Inflation bremst Interesse an Bespaßung aus
Auch der Unterhaltungselektronikmarkt, der vor allem im ersten Pandemie-Jahr zunächst stark boomte, verliert seither an Dynamik. "Wir sehen, dass sich das Wachstum stetig verringert hat", verweist Bitkom-Präsident Achim Berg auf Umsatzzahlen, "mit minus 4,3 und minus 2,6 Prozent nach dem Hoch 2020". Verbraucher reagieren wegen hoher Inflation, explodierender Energiepreise und nahezu stagnierender Löhne verunsichert. Ihre Konsumstimmung ist auf ein Tief gefallen, stärker als in der Finanzkrise.
Insgesamt wird die Elektronikbranche weiterhin von Lieferproblemen, Chipmangel und pandemiebedingten Logistikproblemen geprägt. Zahlreiche Unternehmen haben es bis heute nicht geschafft, ihre zu Jahresbeginn angekündigten Produkte am Markt verfügbar zu machen. Da ergibt es wenig Sinn, Konsumenten auf einem Messestand in Berlin Appetit auf neue Ware zu machen, die dann vor Weihnachten kaum oder nicht verfügbar sein wird.
IFA-Veranstalter suchen neues Messekonzept
Der IFA-Veranstalter, der Branchenverband gfu Consumer & Home Electronics, sucht hinter verschlossenen Türen schon länger nach einem neuen tragfähigen Konzept für die Messe. Manche sehen die IFA mit Blick auf aktuelle Entwicklungen möglicherweise auf dem Weg zu einer Fachmesse ohne Publikum. "Wenn aber eine Messe nur noch den Händlerbereich hat, dann ist sie halt für das Publikum überhaupt nicht mehr interessant", warnt Ulrike Kuhlmann, "das sollte die IFA tunlichst vermeiden, wenn sie denn weiter eine große Leitmesse bleiben will - aber das ist ja die Frage".
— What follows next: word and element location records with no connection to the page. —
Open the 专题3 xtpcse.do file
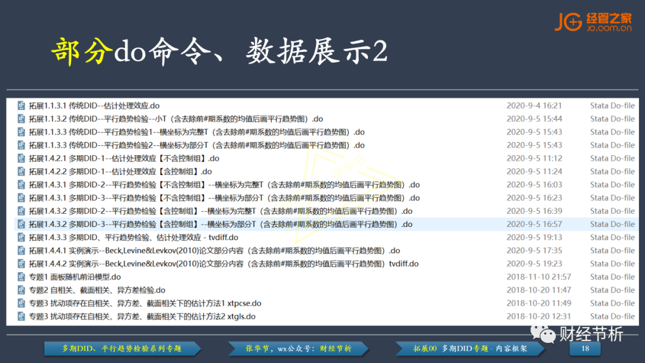 tap(145, 303)
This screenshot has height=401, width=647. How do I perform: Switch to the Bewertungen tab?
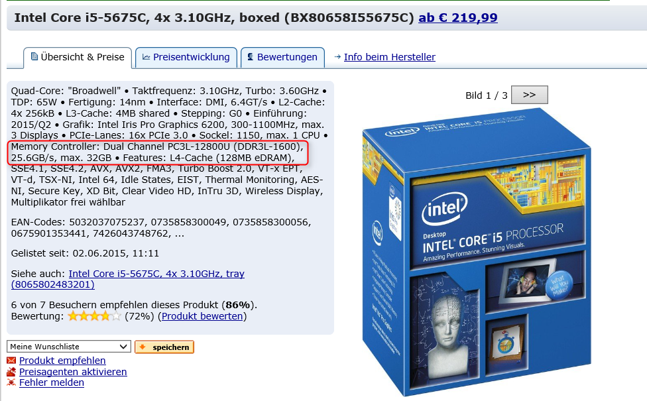pos(282,58)
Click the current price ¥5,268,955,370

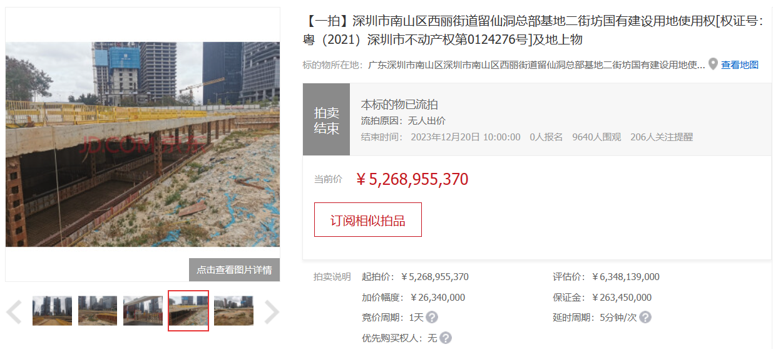pos(412,179)
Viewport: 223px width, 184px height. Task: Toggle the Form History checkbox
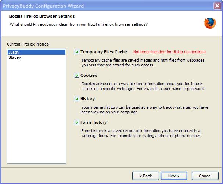click(x=77, y=122)
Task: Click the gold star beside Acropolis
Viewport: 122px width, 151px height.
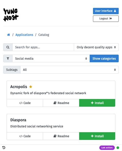Action: point(31,87)
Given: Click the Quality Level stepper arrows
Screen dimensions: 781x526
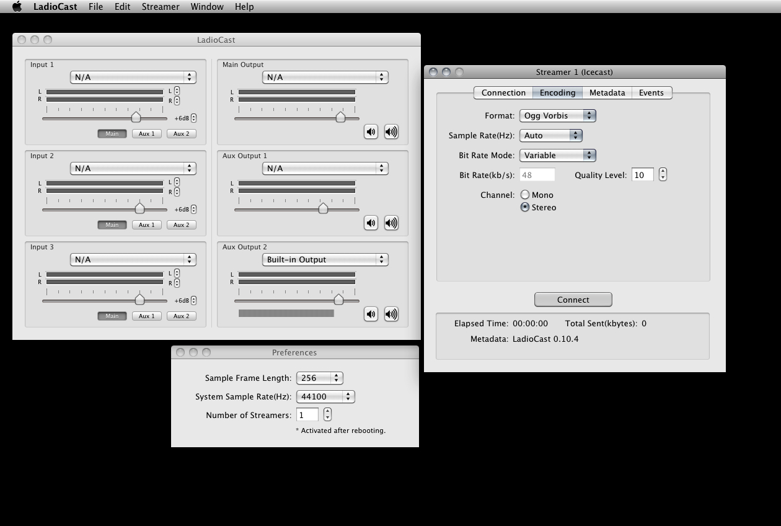Looking at the screenshot, I should (x=663, y=175).
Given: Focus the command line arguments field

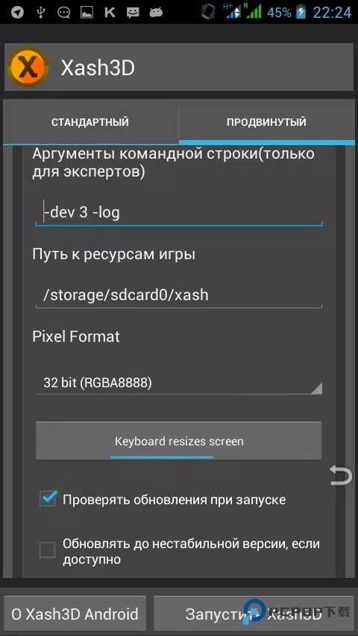Looking at the screenshot, I should click(x=179, y=212).
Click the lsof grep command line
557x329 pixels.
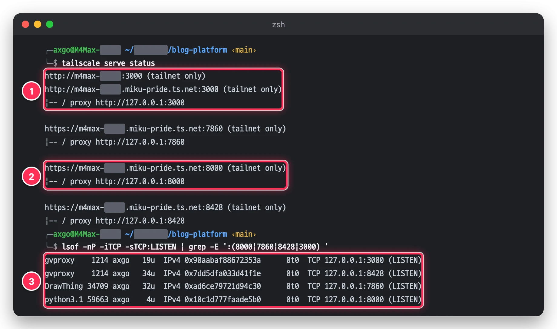coord(195,247)
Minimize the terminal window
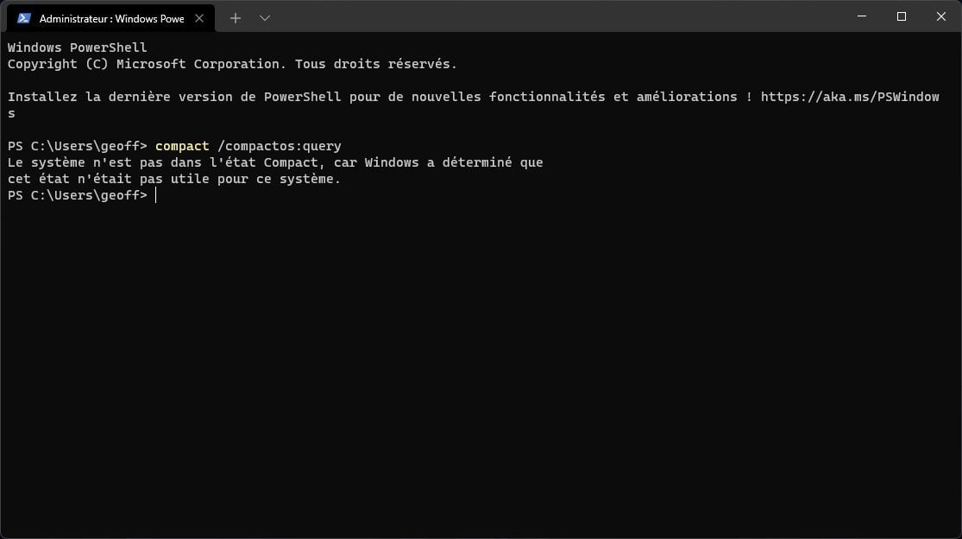The image size is (962, 539). (862, 16)
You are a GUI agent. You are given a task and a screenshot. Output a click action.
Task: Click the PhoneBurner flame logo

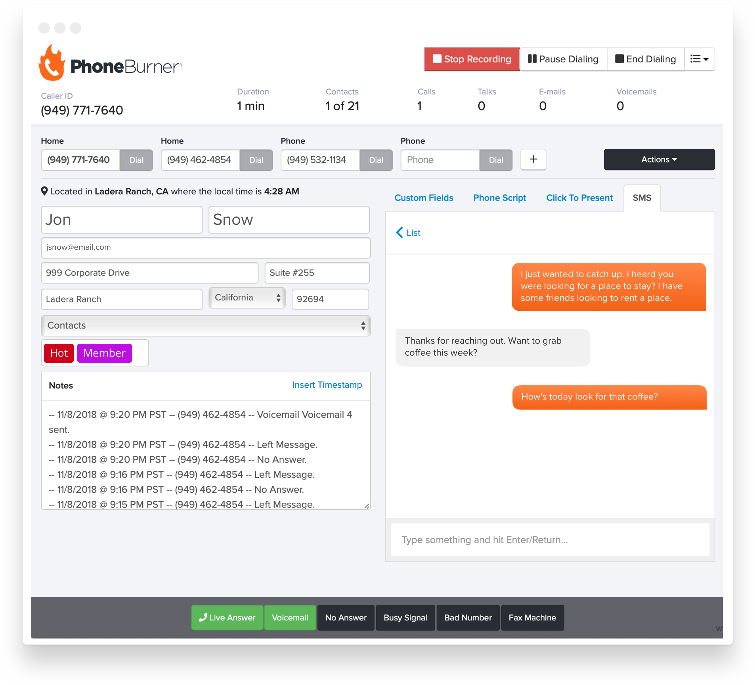pyautogui.click(x=52, y=63)
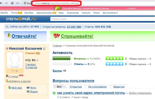Open the На голосовании tab
Screen dimensions: 155x99
97,87
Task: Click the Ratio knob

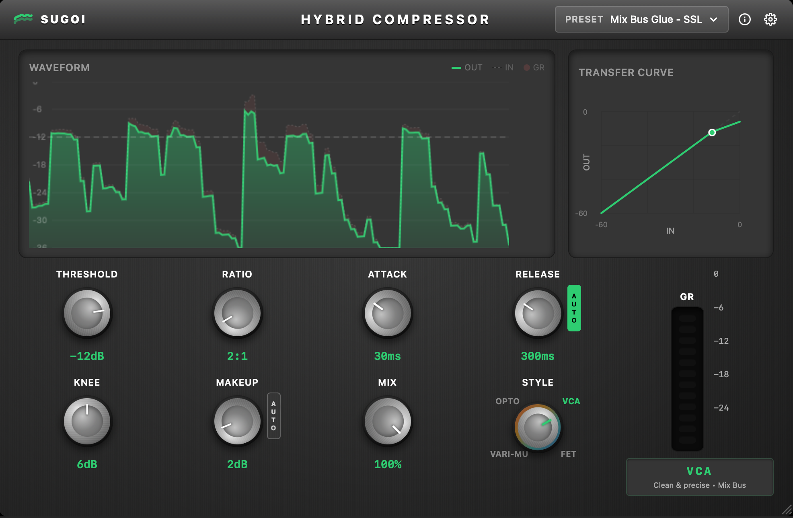Action: tap(237, 313)
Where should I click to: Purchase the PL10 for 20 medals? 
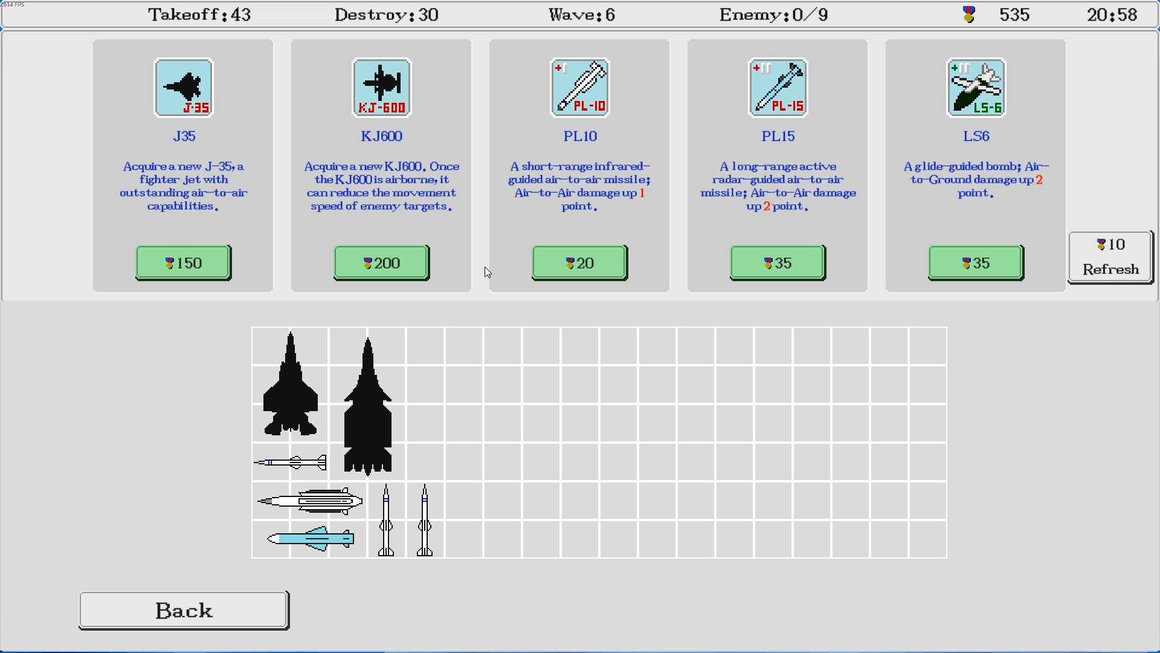[579, 262]
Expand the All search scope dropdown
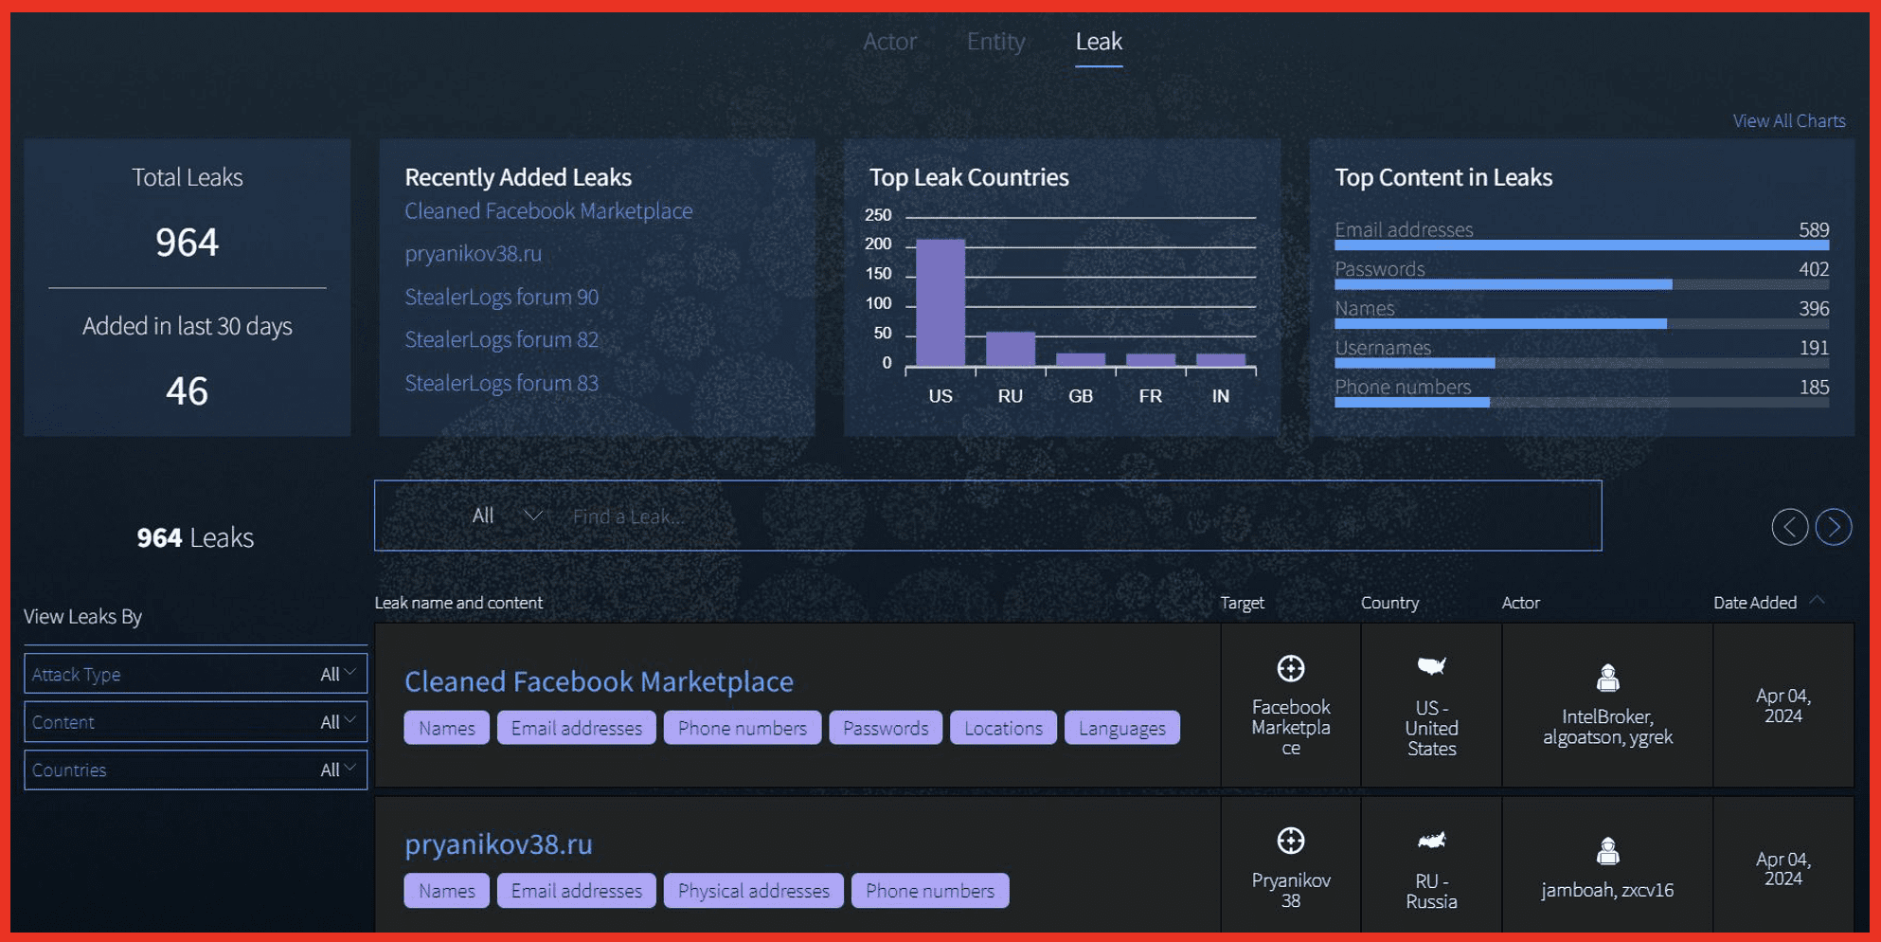Viewport: 1881px width, 942px height. click(507, 516)
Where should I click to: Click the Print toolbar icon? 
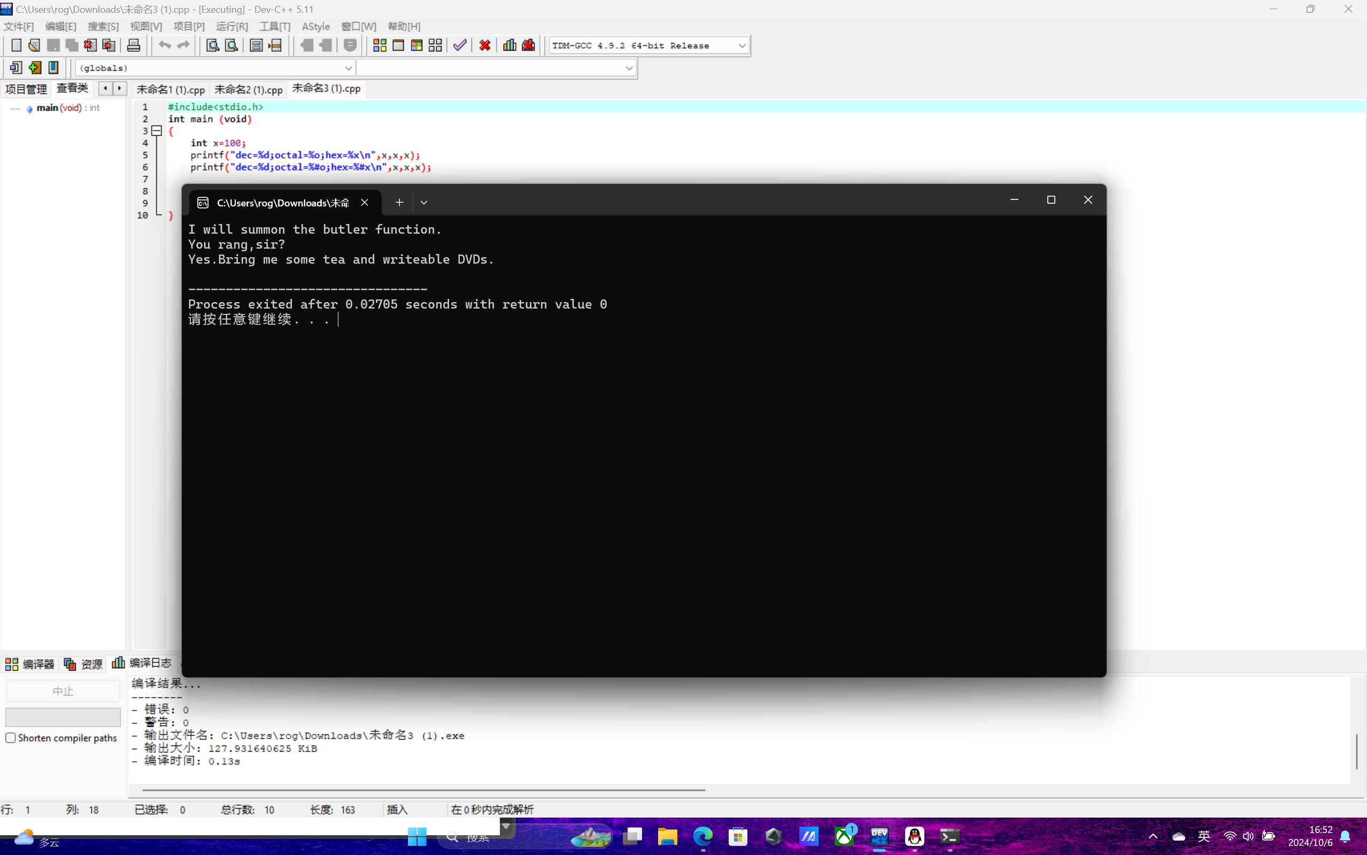click(133, 45)
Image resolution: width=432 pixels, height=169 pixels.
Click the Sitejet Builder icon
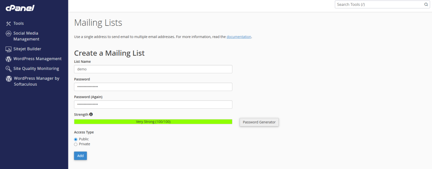(8, 49)
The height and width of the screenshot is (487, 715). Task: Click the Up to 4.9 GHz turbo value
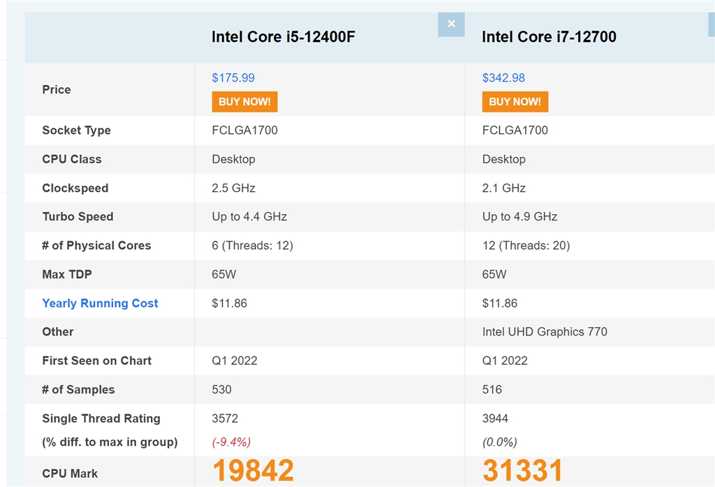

Kuhlmann hat in ihrem Büro in Hannover das warnende Beispiel vor Augen. 2001 brach die ehemalige IT-Weltleitmesse CeBIT mit mehr als 8.000 Ausstellern aus 60 Ländern und 830.000 Besuchern noch alle Rekorde als weltweit größte Messe. 2018 kam bei nur noch 120.000 Besuchern das Aus. Die Ausrichter hatten sich nie auf ein klares Messekonzept einigen können und so Fachbesucher wie Publikum letztlich verprellt.